I'd been a Saturday Night Live fan since its first season, and bought the vinyl of
Briefcase Full of Blues (itself a one-off of early SNL appearances when Steve Martin asked them to open for him at a LA ampitheater appearance) when it came out. I learned most of what I then knew about the blues from that record, and gained respect for the original performers that I'd known only vaguely, it at all, before that. Almost all of them (except for Paul "Shiv" Shaffer, whose SNL commitments kept him out of the film, but not the making-of) appear in the movie, along with a host of legendary soul performers who had been largely put out of work by the late 70s disco craze. Landis got the likes of James Brown, Aretha Franklin, John Lee Hooker and Ray Charles merely by asking- and their appearances in the film (Ray's first-ever credited motion picture appearance) revived their careers for years to come.
In addition to the musicians, so many other performers put in cameos that either homaged their past greatness (such as Steve Lawrence) or predicted their future fame (Paul Reubens, Frank Oz and of course John Candy). Oz appears in the making-of, and despite his fame for everything from Piggy to Yoda, his brief if icky moment of fame at the beginning of this film is one that, 20 years on, people still remember him for.
And the music. Landis's biggest disappointment was that critics didn't regard the film
as a musical, even though there is music going in almost every moment of the scene, and almost every genre, from operetta to live performance, is used in it. Even the car crashes are choreographed, as noted Illinois Nazi Henry Gibson notes in the commentary:
Those cars were DANCING, baby!
The saddest moment in the reflections is Landis recounting a fight he had with Belushi, which resulted in a passing stoner stopping to pick him up (in full Jake costume) and taking him back, per John's orders, to the Chateau Marmont. That was the star retreat that, two years later, was the site of his overdose and death. The world is a smaller and sadder place without his brilliance in it.
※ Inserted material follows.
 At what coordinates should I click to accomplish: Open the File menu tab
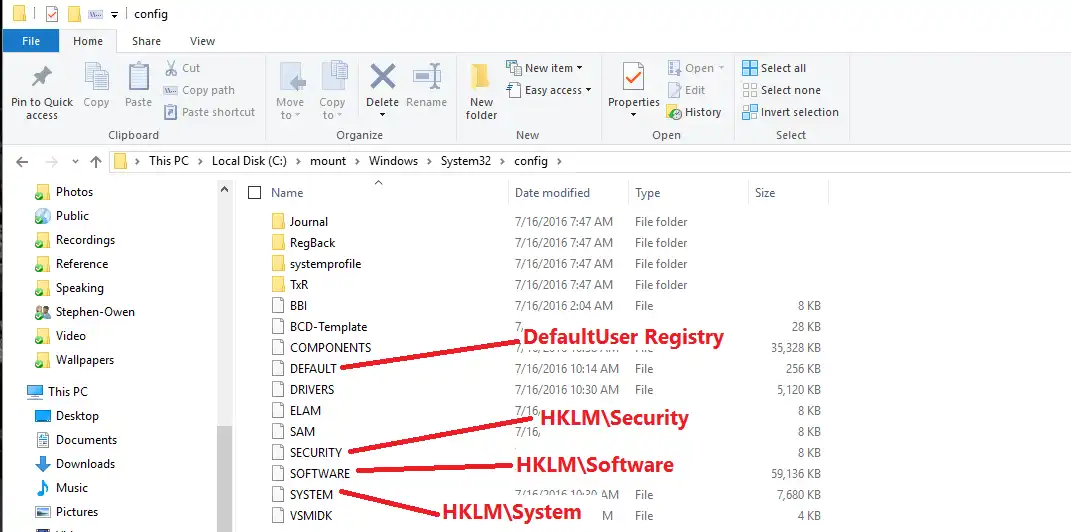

A Jake-less sequel came out in 2000 to mostly yawns, and was one of the last major films Landis has directed, largely because of his ill treatment by Big Hollywood in shaping that final story. The band still does gigs, and Aykroyd keeps the character alive under Elwood's
nom de blues on the House of Blues Radio Hour, which
Rochester and Ithaca's NPR stations air Saturdays at 7.
Those two cities are about 106 miles apart. We have a full tank of gas, half a pack of cigarettes, it's dark, and we're still wearing sunglasses.